↓↓↓
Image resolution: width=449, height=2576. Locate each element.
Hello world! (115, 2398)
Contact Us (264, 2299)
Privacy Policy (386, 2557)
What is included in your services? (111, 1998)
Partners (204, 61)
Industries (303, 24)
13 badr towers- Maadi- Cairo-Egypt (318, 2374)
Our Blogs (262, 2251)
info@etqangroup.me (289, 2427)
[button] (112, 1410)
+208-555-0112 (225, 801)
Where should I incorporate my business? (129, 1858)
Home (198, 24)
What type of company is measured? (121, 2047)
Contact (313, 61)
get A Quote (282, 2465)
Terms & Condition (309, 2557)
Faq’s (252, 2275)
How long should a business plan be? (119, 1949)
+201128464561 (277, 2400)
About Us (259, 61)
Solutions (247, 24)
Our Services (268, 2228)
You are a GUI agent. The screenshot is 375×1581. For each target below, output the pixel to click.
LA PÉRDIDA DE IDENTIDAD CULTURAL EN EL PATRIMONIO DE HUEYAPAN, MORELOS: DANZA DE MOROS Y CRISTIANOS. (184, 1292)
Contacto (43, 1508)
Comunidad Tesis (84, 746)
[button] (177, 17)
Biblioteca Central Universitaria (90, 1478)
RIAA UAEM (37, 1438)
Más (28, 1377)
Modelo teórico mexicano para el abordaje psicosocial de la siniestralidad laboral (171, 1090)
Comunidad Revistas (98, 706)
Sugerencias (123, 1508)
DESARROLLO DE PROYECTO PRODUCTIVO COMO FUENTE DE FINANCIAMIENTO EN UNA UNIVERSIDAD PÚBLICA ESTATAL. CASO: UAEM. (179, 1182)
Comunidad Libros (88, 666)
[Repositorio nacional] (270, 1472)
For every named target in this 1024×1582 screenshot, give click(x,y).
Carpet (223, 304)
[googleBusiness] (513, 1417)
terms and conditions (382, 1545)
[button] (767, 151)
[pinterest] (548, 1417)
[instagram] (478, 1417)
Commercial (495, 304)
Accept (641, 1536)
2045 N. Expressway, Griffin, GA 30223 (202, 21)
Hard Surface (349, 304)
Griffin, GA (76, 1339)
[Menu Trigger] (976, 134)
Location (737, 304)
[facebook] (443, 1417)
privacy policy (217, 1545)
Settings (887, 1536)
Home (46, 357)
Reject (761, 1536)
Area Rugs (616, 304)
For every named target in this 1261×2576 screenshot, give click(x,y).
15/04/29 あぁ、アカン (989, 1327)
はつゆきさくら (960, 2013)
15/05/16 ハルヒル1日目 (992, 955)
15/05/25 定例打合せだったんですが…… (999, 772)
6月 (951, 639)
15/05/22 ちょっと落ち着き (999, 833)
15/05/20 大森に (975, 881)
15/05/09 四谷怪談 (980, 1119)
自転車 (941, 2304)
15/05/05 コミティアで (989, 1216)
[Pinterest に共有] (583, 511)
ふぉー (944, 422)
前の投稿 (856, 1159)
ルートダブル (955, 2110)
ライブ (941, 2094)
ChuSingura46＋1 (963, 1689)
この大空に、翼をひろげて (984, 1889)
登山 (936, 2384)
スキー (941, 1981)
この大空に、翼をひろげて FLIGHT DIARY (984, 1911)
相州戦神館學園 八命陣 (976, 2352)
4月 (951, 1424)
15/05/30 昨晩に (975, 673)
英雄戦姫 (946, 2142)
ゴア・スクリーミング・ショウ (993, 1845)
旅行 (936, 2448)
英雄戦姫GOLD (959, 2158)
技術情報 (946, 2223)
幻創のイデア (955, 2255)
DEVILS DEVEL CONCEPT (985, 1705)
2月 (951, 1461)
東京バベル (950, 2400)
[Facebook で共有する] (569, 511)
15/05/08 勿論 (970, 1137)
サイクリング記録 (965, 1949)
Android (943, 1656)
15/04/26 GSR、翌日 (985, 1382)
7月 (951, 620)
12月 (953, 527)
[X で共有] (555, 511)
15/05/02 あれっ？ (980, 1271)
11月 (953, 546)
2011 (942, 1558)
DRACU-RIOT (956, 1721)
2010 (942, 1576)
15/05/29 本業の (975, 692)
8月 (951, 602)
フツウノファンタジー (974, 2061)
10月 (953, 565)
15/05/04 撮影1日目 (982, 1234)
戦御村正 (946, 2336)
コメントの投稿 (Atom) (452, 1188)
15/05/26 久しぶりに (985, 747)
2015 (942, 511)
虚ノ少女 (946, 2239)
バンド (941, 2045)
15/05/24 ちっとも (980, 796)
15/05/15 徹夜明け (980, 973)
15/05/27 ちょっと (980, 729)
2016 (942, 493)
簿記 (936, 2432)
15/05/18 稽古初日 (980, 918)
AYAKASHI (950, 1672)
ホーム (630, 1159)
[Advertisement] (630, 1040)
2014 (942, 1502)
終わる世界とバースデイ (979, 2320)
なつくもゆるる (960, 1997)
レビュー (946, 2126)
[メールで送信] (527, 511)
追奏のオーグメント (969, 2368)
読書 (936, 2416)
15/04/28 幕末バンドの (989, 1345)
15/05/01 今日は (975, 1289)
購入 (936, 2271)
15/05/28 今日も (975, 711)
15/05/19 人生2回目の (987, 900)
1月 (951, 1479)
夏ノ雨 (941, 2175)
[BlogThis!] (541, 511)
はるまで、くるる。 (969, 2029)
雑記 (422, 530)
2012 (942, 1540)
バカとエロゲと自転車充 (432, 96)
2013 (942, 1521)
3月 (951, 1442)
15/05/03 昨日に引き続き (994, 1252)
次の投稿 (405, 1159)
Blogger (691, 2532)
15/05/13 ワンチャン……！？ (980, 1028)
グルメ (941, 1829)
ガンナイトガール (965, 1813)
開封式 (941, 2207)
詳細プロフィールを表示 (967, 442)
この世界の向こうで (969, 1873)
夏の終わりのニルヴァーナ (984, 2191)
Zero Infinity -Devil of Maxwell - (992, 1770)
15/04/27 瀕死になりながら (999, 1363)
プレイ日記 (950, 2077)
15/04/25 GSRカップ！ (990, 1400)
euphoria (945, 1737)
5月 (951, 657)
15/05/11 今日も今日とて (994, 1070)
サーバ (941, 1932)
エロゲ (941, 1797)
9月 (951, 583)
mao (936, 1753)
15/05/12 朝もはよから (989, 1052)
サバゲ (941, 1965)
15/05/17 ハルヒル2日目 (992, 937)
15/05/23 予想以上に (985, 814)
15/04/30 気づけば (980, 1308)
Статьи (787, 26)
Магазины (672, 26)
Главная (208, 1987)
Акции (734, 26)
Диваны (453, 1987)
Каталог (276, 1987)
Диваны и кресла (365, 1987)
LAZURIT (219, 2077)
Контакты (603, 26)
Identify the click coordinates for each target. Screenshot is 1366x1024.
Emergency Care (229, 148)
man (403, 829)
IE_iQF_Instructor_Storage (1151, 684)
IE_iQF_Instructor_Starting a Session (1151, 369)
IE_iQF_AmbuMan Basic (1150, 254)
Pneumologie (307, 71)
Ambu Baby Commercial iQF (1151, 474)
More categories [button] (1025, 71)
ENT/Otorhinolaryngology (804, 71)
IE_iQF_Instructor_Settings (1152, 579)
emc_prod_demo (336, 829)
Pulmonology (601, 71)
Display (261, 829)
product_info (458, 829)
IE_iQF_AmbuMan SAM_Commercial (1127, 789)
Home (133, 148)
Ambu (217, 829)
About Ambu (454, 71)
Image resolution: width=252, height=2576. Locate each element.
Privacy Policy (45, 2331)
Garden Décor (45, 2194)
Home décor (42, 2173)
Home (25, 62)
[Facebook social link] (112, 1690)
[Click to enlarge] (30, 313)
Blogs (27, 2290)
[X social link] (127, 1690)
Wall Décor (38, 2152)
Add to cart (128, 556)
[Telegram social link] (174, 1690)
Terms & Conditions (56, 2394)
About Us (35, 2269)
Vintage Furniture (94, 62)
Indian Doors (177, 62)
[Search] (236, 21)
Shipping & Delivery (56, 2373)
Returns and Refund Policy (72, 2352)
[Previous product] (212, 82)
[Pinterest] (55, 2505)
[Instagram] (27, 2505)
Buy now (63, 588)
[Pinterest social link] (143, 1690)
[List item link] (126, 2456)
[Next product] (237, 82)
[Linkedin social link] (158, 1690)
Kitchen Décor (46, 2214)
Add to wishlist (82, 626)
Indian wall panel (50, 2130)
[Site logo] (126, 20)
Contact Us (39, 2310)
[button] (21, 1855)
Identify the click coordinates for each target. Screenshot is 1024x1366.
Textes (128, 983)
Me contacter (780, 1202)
↑↑↑
Give back exactly the lines of the listing, starting with the first and ending with the one bearing "[button] (112, 1410)". Add no other lines.

Image resolution: width=449, height=2576. Locate each element.
Hello world! (115, 2398)
Contact Us (264, 2299)
Privacy Policy (386, 2557)
What is included in your services? (111, 1998)
Partners (204, 61)
Industries (303, 24)
13 badr towers- Maadi- Cairo-Egypt (318, 2374)
Our Blogs (262, 2251)
info@etqangroup.me (289, 2427)
[button] (112, 1410)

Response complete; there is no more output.